*Текст для чтения*:
☆ ☆ ☆ ☆ ☆

Однажды в метро к тебе могут подойти и сказать: "Зачем вы убиваете наших детей?" — хотя ты спокойно едешь и вроде никого не трогаешь. А потом ты вспоминаешь, что сегодня годовщина Беслана. Моя первая реакция как новообращенной: это все клевета, ислам — мирная религия. Потом проходит некоторое время, и ты понимаешь, что люди говорят правду, но говорят ее в сильном упрощении.
Важно разобраться. Ислам пустой. Это религия, как культура же он не существует. Люди, которые ислам принимают, эту культуру хотят найти. Их может захлестнуть или кавказская культура, или арабская, или иная другая. Можно поддерживать русскую культуру и встраивать ее в ислам. Например, как проходит обряд бракосочетания у православных — понятно, как проходит у католиков — тоже понятно, а как проходит обряд бракосочетания у мусульман? Однозначного ответа нет, мы можем рассказать про обычаи кавказцев, азиатов, арабов, африканцев. Ты можешь стать мусульманином и сохранить полный набор своей национальной культуры. И это очень удобно.
Почему русские переходят в ислам? Вопрос не в этом, а в том, почему в Европе и России люди разочаровываются в своей религии. Раньше мы строили православное государство, потом мы строили коммунизм. Сейчас русские люди оказались в ситуации абсолютной пустоты. Мы одновременно пытаемся строить и православное, и национальное государство. Взять Англию — там уже построено многонациональное государство и англичанин остается англичанином, даже будучи кришнаитом, в этом нет проблемы. А у нас есть.

☆ ☆ ☆ ☆ ☆

Записанные данные

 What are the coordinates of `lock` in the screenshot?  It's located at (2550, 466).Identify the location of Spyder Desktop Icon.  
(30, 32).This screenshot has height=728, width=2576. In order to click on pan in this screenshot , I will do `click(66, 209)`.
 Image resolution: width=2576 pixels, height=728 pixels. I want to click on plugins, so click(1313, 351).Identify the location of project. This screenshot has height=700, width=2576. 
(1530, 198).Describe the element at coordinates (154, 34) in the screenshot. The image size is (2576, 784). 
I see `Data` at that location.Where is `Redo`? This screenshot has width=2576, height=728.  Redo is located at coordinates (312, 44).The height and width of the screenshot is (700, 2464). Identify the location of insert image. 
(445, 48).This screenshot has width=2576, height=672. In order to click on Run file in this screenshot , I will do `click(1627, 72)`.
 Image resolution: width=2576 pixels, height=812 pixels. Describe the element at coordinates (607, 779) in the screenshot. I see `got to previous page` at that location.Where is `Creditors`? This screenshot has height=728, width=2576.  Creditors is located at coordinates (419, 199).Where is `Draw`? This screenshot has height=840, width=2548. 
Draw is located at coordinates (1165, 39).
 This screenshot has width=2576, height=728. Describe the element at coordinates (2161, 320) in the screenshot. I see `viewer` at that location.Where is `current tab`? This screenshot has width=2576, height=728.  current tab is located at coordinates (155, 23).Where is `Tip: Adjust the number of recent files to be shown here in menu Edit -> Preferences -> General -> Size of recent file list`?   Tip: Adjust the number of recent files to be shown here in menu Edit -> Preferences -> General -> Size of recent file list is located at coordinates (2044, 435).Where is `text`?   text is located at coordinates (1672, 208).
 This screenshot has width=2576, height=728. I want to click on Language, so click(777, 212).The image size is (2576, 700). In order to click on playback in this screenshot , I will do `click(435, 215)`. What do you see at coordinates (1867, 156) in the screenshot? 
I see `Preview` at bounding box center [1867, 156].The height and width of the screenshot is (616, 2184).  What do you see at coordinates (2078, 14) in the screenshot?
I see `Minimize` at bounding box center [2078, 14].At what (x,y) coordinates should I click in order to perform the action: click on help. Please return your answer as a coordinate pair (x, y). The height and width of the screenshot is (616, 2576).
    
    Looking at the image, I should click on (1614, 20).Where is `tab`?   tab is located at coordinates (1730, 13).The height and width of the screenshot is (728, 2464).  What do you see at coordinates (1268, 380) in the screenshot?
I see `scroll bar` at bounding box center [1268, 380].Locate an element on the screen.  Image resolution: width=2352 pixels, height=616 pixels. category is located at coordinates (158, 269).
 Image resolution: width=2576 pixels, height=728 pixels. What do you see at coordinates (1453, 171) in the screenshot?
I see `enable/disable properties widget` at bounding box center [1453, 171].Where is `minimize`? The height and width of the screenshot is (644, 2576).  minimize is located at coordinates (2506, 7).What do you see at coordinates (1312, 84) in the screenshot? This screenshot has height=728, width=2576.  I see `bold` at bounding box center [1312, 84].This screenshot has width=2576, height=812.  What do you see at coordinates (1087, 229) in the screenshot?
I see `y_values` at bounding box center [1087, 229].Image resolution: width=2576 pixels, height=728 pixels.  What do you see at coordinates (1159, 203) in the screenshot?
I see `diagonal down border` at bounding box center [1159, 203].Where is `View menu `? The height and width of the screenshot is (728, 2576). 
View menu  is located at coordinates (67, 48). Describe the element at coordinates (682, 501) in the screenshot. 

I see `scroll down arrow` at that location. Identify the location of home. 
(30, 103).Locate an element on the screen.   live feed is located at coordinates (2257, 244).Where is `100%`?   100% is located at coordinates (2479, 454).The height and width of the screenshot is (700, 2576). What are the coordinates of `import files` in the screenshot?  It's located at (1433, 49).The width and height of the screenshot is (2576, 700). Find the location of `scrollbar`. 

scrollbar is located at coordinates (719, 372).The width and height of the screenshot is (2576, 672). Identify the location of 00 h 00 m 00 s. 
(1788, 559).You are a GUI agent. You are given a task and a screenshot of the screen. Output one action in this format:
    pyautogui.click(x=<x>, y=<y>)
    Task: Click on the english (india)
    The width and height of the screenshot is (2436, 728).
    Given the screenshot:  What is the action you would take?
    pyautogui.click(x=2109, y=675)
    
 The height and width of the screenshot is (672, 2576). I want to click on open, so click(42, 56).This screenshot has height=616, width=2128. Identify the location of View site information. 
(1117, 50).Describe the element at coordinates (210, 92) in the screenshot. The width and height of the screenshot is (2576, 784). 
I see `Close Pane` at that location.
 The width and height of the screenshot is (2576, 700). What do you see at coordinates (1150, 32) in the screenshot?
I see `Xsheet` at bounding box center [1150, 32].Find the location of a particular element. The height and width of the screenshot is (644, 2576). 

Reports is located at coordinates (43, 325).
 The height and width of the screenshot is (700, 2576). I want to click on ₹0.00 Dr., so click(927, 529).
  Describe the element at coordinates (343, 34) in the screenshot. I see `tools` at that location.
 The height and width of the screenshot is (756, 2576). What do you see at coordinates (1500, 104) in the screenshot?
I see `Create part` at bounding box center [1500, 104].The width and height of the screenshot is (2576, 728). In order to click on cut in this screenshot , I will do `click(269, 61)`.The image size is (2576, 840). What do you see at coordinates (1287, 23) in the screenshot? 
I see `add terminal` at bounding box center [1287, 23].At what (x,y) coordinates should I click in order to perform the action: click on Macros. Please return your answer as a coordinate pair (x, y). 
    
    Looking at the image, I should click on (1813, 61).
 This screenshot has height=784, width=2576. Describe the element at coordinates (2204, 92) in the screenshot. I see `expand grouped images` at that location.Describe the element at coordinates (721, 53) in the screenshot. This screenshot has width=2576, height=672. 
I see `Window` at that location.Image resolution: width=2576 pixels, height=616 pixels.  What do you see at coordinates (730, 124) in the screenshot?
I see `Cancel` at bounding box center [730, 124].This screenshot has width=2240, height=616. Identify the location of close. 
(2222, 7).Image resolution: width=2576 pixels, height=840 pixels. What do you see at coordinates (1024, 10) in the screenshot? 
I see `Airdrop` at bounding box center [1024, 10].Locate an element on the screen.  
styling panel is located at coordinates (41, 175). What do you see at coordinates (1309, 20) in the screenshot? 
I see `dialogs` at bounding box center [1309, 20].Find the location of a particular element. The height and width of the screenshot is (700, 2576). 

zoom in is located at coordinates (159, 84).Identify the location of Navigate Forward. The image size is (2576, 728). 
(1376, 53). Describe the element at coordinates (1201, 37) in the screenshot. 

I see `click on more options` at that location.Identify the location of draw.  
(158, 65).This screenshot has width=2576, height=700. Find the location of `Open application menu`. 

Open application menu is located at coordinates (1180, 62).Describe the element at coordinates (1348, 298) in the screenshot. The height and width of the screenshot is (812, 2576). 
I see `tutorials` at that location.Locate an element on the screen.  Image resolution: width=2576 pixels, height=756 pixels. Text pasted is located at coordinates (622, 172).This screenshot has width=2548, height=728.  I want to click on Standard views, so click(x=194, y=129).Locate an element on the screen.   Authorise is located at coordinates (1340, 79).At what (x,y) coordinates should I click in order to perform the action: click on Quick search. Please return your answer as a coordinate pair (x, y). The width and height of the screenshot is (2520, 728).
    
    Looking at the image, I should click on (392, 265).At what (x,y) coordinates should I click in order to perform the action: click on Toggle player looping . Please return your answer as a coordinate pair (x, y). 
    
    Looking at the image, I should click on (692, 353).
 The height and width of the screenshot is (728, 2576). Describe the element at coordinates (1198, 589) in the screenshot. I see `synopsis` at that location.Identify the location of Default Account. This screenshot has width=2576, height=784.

☆ ☆ ☆ ☆ ☆

*Что нужно сделать*:
**A.** Перепишите из текста о русских, принимающих ислам, отрывок, начиная со слов «Важно разобраться. Ислам» и далее до слов «это очень удобно.».
**B.** Продолжите текст о русских, принимающих ислам, начиная сразу после его последнего предложения.
Перечень представляет собой отдельный, самостоятельный материал.

*Ответы к упражнению*:
**A.**
Важно разобраться. Ислам пустой. Это религия, как культура же он не существует. Люди, которые ислам принимают, эту культуру хотят найти. Их может захлестнуть или кавказская культура, или арабская, или иная другая. Можно поддерживать русскую культуру и встраивать ее в ислам. Например, как проходит обряд бракосочетания у православных — понятно, как проходит у католиков — тоже понятно, а как проходит обряд бракосочетания у мусульман? Однозначного ответа нет, мы можем рассказать про обычаи кавказцев, азиатов, арабов, африканцев. Ты можешь стать мусульманином и сохранить полный набор своей национальной культуры. И это очень удобно.

**B.**
Помню, что когда я в первый раз пришла в мечеть, то мне было страшно: много угрюмых бородатых мужчин. Через какое–то время ты знакомишься с женщинами, учишься правильно завязывать платок. Потом встает вопрос намаза 5 раз в день. Идешь по улице без платка, когда нужно молиться — надеваешь, читаешь, снова снимаешь. Через несколько дней я начала ненавидеть собственные волосы. Надеваешь платок и больше не снимаешь, и тут начинаются столкновения с окружающей действительностью. И нужно быть готовым к испытаниям: тебя могут уволить с работы, могут отвернуться друзья, будут коситься в метро. А когда ранее дружественная среда начинает против тебя восставать и выплевывает в итоге, то ничего не остается, кроме того, как больше общаться с теми, кто тебя понимает. В первый день, я помню, на улице мне раз пять сказали: "Аллаху Акбар" — потому что я смотрела на всех испуганными глазами и ждала негативной реакции. Нужно понимать, что новообращенные мусульмане подвержены всему. Постоянный стресс — все твои интересы уходят на другой план.
Энергии нужен легальный выход: строить больше мечетей, открывать исламские образовательные центры, ведь возможность проповедовать — легальный способ погасить эту энергию.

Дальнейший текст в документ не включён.